I call this “first breakfast.” You want this meal to be full of sustained energy. That would look like a hearty oatmeal. It’s high in fibre and has complex carbohydrates that digest more slowly than sugar alone. This kind of breakfast would be perfect for both a day of strenuous mountain biking or any active day exploring in the mountains. This gives you a solid foundation of energy to work from.
“When your carbohydrate stores are empty, that’s when you hit the wall; you bonk. In my experience, on a bike, it sneaks up on you a little bit more.”
Now I’m thinking, after first breakfast, you might have to bike or drive in your car to get to the mountains. In this time, you’re pulling your gear together, which is great because you’ll have some digestion time. But then you will want to follow that up with a snack energy in the next two to three hours. Snack energy is just taking what I suggested for breakfast and shrinking it. A handful of trail mix, a CLIF organic trail-mix bar, the nut butter–filled bar [coming soon to Canada]. Your goal is to fill the energy gap.
OP: Are you going to be eating a sandwich or some sort of pasta during the day, then, in addition to the bar-based energy?
TDT: Well, then the question becomes, are you bringing a big lunch with you on a strenuous mountain bike ride? Probably not. I’m comparing it to a strenuous run where I’m not going to be wanting to eat a full on meal in the middle of my ride for digestion reasons.
When we start talking about the middle about the day, the two activities diverge. If you’re on a hike, you probably have more capacity to bring a solid lunch and a piece of fruit or vegetables with you. That would be perfect. Your body is going at a pace that would be able to digest and handle that.

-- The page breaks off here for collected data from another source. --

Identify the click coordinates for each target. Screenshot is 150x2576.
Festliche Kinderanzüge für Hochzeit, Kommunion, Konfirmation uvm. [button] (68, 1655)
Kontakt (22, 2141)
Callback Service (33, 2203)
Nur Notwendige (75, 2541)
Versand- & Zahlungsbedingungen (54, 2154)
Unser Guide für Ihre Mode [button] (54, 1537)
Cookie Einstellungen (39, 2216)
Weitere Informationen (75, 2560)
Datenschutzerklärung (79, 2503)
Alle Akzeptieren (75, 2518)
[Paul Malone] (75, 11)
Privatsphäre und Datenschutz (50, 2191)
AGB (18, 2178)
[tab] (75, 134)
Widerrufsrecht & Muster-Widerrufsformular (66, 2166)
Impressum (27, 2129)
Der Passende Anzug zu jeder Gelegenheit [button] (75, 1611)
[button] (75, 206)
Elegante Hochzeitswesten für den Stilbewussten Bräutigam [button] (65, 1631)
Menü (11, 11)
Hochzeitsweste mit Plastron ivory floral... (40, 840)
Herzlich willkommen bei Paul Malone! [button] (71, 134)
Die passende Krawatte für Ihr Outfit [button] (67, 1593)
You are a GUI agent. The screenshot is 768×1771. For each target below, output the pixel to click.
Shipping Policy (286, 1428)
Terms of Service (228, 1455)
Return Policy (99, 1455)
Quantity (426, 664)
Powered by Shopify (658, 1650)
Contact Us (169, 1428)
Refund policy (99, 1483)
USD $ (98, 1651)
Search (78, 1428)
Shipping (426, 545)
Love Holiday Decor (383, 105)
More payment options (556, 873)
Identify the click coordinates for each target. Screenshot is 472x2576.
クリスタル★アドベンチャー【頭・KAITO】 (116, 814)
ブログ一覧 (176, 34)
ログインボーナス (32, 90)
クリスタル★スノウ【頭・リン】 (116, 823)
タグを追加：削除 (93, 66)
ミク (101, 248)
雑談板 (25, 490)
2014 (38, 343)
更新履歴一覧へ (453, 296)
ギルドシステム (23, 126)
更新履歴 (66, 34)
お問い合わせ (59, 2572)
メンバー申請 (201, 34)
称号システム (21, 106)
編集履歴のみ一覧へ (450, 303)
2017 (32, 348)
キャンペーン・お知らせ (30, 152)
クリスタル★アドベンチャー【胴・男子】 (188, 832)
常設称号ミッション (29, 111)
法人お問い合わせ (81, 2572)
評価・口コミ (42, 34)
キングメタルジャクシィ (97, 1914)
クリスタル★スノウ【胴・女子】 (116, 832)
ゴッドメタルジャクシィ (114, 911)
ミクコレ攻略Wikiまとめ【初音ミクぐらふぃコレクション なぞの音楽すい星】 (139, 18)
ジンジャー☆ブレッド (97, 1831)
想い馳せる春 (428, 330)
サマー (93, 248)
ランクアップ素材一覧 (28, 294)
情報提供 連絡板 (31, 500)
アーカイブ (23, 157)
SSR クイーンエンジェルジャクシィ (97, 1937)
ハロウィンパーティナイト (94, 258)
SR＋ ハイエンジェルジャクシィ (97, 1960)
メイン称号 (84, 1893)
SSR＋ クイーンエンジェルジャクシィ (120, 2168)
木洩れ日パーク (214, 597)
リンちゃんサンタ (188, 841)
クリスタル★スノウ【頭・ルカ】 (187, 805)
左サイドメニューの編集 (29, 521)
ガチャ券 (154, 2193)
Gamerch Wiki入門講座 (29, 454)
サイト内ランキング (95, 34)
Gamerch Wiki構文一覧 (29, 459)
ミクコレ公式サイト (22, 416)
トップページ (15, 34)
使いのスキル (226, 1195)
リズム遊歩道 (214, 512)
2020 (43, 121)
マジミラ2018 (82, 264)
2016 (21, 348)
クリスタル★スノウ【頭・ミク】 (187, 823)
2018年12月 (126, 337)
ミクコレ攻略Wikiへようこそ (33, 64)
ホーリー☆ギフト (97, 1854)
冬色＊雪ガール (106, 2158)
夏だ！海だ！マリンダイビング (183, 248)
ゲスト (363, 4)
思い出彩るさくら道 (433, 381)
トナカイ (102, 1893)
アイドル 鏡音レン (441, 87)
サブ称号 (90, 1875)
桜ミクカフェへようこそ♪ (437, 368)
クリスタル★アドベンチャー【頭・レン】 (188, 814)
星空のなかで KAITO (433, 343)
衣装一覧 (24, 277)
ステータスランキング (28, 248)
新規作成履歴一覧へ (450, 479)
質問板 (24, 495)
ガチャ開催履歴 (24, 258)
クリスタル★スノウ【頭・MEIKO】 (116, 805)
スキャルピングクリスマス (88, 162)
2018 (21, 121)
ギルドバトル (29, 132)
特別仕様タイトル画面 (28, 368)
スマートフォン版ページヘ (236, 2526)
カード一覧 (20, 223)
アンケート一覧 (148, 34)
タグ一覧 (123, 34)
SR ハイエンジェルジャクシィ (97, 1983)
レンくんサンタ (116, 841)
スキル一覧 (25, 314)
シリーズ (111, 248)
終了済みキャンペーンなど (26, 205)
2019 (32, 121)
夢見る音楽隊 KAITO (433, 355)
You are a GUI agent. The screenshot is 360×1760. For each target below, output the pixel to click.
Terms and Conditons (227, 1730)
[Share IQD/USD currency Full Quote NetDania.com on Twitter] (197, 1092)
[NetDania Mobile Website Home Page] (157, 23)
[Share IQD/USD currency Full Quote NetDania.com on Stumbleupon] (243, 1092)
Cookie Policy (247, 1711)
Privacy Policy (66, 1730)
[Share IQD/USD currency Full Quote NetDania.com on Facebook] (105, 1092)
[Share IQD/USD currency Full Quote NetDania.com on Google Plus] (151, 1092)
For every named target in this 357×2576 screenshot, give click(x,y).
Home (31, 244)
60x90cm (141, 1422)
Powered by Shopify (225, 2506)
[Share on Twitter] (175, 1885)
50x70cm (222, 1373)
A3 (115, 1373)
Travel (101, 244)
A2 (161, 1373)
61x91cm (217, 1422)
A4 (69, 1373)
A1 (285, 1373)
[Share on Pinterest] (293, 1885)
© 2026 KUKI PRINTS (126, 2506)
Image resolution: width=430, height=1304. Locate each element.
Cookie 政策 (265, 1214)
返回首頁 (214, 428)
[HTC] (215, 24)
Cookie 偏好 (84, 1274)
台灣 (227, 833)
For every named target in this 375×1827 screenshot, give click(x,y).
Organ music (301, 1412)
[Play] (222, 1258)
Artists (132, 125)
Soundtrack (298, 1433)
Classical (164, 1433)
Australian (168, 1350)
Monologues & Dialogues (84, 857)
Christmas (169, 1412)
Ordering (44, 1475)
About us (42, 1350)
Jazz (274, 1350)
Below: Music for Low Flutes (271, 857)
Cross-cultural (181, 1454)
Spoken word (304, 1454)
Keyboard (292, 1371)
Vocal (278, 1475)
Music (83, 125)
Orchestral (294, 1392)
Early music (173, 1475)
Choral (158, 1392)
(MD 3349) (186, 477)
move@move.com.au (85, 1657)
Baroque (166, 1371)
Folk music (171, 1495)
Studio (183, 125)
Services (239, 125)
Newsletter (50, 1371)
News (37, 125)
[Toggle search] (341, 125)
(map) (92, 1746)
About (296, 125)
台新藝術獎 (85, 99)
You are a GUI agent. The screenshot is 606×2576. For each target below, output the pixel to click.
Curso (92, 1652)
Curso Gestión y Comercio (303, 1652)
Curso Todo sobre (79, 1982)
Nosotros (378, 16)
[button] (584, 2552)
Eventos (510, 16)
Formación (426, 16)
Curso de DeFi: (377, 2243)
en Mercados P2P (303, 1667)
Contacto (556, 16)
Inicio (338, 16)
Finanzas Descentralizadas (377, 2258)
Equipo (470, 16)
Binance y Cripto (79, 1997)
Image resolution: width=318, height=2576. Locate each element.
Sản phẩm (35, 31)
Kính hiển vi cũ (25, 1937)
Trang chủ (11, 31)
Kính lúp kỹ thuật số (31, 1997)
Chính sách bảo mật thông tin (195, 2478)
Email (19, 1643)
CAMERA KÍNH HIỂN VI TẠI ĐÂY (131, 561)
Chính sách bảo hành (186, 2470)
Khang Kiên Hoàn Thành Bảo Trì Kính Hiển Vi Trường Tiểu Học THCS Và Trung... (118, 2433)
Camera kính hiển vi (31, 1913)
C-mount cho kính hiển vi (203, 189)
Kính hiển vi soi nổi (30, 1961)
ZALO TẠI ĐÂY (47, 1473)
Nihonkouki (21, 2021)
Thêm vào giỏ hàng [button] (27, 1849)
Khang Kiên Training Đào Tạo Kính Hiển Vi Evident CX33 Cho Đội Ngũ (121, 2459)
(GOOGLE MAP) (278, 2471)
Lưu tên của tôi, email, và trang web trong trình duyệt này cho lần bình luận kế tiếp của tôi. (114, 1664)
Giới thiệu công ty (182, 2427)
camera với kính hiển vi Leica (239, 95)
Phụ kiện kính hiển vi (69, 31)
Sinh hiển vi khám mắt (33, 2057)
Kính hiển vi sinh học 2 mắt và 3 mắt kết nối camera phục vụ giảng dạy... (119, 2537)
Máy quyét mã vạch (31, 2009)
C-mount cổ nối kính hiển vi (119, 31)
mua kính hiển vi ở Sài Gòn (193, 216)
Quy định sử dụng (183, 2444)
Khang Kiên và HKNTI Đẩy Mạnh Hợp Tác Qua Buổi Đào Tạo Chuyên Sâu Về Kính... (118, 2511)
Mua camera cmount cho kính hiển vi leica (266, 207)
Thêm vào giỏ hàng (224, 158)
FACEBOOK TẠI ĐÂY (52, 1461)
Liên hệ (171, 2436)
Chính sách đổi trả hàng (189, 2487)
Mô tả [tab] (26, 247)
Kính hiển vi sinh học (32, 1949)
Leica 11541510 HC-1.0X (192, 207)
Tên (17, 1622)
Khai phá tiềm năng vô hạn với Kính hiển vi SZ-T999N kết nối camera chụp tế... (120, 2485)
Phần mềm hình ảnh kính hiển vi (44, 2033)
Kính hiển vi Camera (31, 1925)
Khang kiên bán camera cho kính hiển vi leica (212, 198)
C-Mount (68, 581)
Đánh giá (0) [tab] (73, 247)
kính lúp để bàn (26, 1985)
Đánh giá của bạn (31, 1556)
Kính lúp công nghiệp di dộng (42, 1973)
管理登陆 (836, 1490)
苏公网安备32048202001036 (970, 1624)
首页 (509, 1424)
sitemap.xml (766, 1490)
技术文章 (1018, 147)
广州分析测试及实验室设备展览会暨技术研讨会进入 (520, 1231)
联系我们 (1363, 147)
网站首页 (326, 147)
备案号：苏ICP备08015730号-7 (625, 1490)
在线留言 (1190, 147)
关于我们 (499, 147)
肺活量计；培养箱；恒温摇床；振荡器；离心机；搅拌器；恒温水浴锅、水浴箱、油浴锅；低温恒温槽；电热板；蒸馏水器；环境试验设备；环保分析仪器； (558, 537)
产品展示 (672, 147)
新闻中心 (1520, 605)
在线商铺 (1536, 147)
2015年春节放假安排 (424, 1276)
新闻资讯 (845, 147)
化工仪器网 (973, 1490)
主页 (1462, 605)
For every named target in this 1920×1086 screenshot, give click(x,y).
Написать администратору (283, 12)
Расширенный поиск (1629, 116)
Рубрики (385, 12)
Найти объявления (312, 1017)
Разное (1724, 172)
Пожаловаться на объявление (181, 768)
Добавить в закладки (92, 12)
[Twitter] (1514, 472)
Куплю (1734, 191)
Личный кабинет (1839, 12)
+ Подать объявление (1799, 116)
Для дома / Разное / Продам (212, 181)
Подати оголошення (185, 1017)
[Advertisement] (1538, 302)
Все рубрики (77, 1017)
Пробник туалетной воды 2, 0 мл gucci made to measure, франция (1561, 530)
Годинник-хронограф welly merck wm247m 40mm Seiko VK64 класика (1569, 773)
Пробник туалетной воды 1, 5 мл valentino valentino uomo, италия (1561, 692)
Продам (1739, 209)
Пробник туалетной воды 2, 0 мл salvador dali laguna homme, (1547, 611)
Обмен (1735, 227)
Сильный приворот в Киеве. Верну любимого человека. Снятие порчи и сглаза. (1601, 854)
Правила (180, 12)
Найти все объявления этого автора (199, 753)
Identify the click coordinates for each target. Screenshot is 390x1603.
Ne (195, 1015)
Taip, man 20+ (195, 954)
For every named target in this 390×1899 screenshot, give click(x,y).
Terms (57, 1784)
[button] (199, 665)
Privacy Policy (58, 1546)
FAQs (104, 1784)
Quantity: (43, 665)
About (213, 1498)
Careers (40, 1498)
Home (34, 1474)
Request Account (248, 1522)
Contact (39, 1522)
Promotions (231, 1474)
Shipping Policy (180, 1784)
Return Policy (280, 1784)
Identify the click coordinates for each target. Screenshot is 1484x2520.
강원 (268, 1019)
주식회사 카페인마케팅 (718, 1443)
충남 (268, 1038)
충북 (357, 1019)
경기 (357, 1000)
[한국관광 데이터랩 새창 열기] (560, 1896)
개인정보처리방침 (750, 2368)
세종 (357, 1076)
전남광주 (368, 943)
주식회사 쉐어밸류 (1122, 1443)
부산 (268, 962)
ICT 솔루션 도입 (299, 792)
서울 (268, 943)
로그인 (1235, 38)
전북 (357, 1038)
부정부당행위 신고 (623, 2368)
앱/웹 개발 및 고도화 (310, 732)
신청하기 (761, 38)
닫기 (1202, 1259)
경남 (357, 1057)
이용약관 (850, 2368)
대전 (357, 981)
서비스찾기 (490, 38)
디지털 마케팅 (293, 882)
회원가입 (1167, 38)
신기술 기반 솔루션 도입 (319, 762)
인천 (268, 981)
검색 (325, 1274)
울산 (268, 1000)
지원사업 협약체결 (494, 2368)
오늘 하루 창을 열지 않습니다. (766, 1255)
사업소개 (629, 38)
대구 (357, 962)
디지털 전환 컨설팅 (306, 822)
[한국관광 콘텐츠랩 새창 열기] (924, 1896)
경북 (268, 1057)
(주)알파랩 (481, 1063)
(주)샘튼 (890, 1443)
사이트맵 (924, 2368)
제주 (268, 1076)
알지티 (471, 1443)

On the mountain bike, however, when you’re doing a long ride, you probably wouldn’t want to carry or eat a full on lunch. This would be the point where you’d want to cover yourself with a little bit more energy from a more substantial nut butter filled bar where the fat and protein from the nut butter will satisfy you. Then you’ll want to make sure you’re following that up with quick energy like a CLIF BLOK or a gel. They’re super-great when you’re out on the bike to ensure you’re continually delivering energy to those muscles over the course of your ride. When you’re out there doing something strenuous, competitive and technical, you’ll want to consume around 30 to 60 grams of carbohydrates an hour. In CLIF terms, that equates to around half a pack of BLOKS and one gel an hour or one pack of BLOKS or two gels an hour—somewhere in that range. Everyone will have their own sweet spot on how much to eat, but I would start low with the 30 grams an hour and work your way up.
OP: Once an hour? But what if you’re not hungry at all?
TDT: When you’re running, it’s super easy to tell when you’re low on the quick energy. When your carbohydrate stores are empty, that’s when you hit the wall; you bonk. In my experience, on a bike, it sneaks up on you a little bit more. You don’t notice it almost until it’s too late. It’s better to schedule your nutrition out and make sure you have enough to fill your stores ahead of time.
OP: Let’s say you’ve made it through your day. You’re at the bottom of the mountain. You’re zonked, but exhilarated and adrenaline fuelled. How soon after should you get a full meal in you?
TDT: When you’re done with your ride, you want to get in some recovery food right away. In the event you can’t get to that meal within the hour, that’s when you need another bridge food that gets the recovery process started so you’re feeling ready to go the next day for training or another activity. CLIF Builders Bar or half a CLIF bar and see how it feels. Chocolate milk is also great because it’s loaded with carbohydrates and protein. Otherwise, if you’re about to get to your kitchen, you’ll want a nutrient-dense meal and packed with real food like your breakfast. That can be anything from a vegetable tofu stir fry or even a grass-fed, fresh burger or veggie burger. You’re getting protein and carbohydrates to replenish anything that you’ve used up. Whole, real food meals are what you’re going for.
OP: You recommend burgers? I’m more than okay with that.